Value-Based Pricing can have a significant impact on corporate profits. Do you take a strategic approach to setting prices for your products and services?
Pricing not only impacts short-term profitability, but it is also a key element of the marketing mix that impacts not only profitability, but also branding and positioning.
Few companies are strategic and proactive about price setting. As a result, they don’t achieve their profit potential.
Price Setting: Marketing and Finance Working Together
The difference between simply setting a price and a value-based pricing is the difference between reacting to competitive pressure or proactively shaping the market.
A strategic approach involves the coordination of marketing and financial decisions to price for achieving company goals.
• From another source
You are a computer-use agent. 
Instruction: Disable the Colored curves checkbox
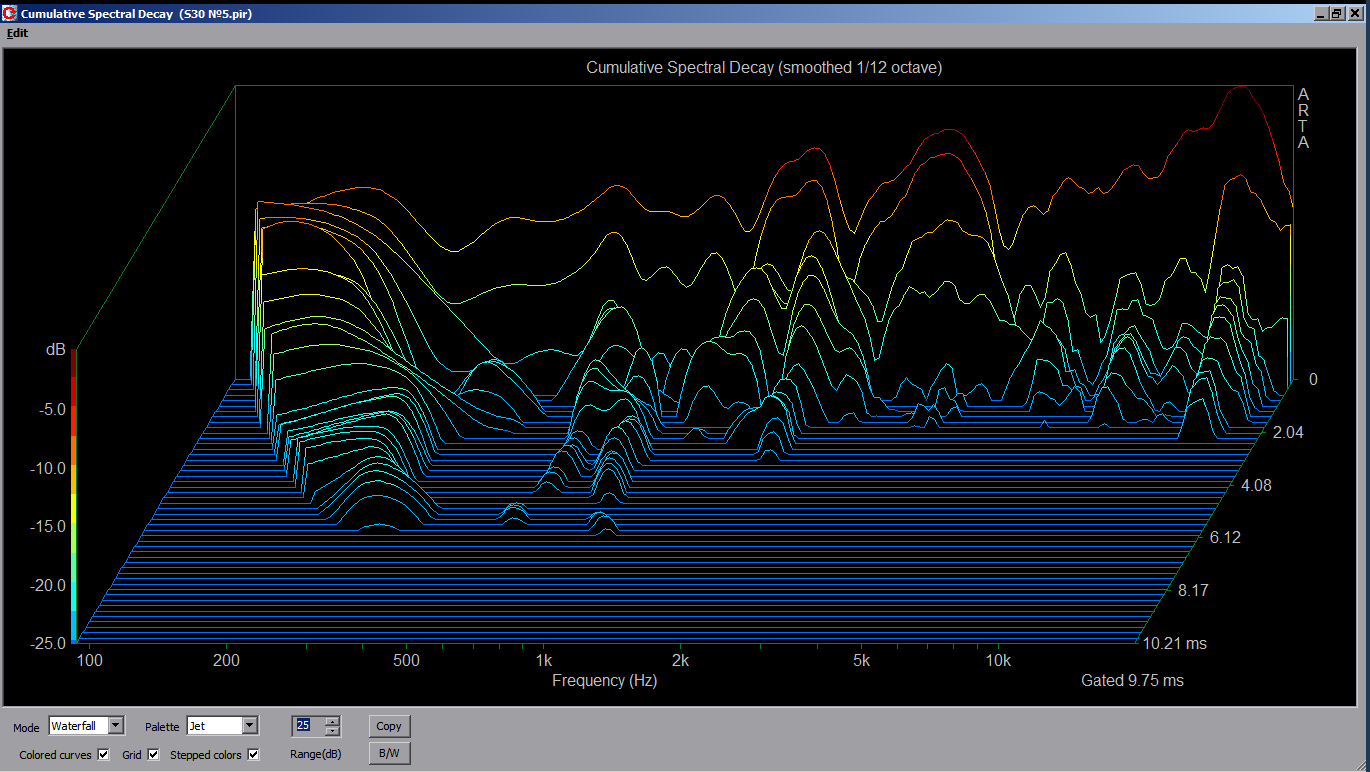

This means thinking about when and how pricing decisions are made and who are involved.
Setting prices at a strategic level requires management to take responsibility for establishing pricing policies and procedures, consistent with financial, branding and positioning goals. Leaving it up to the sales force or distributors to determine price levels is abandoning responsibility for the strategic direction of the business.
It is important that Marketing and Finance departments work together in finding the right balance between the customer’s desire to get a great deal (low price) and the firm’s goal of maximizing profits (high price), while also considering the impact on branding and positioning.
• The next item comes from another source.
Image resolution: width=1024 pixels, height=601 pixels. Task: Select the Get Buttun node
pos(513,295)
Cost-Plus Pricing Doesn’t Work
Traditionally, Cost-Plus pricing is the most commonly used approach because it appears to be based on sound financial considerations. However, Cost-Plus pricing leads to prices that are too high in weak markets and too low in strong markets. This is exactly the opposite of what good pricing should be doing.
The typical Cost-Plus approach follows this sequence:
Here, the company wants customers to buy their product at a price that does not necessarily reflect the customers’ perception of ‘Value’. Price levels end up either too high, resulting in reduced demand or too low, resulting in the company leaving money on the table. Rarely is the cost-plus based price ‘just right’.
As a result, when sales volumes then remain below expectations, prices are dropped to improve demand, but at the expense of lower margins.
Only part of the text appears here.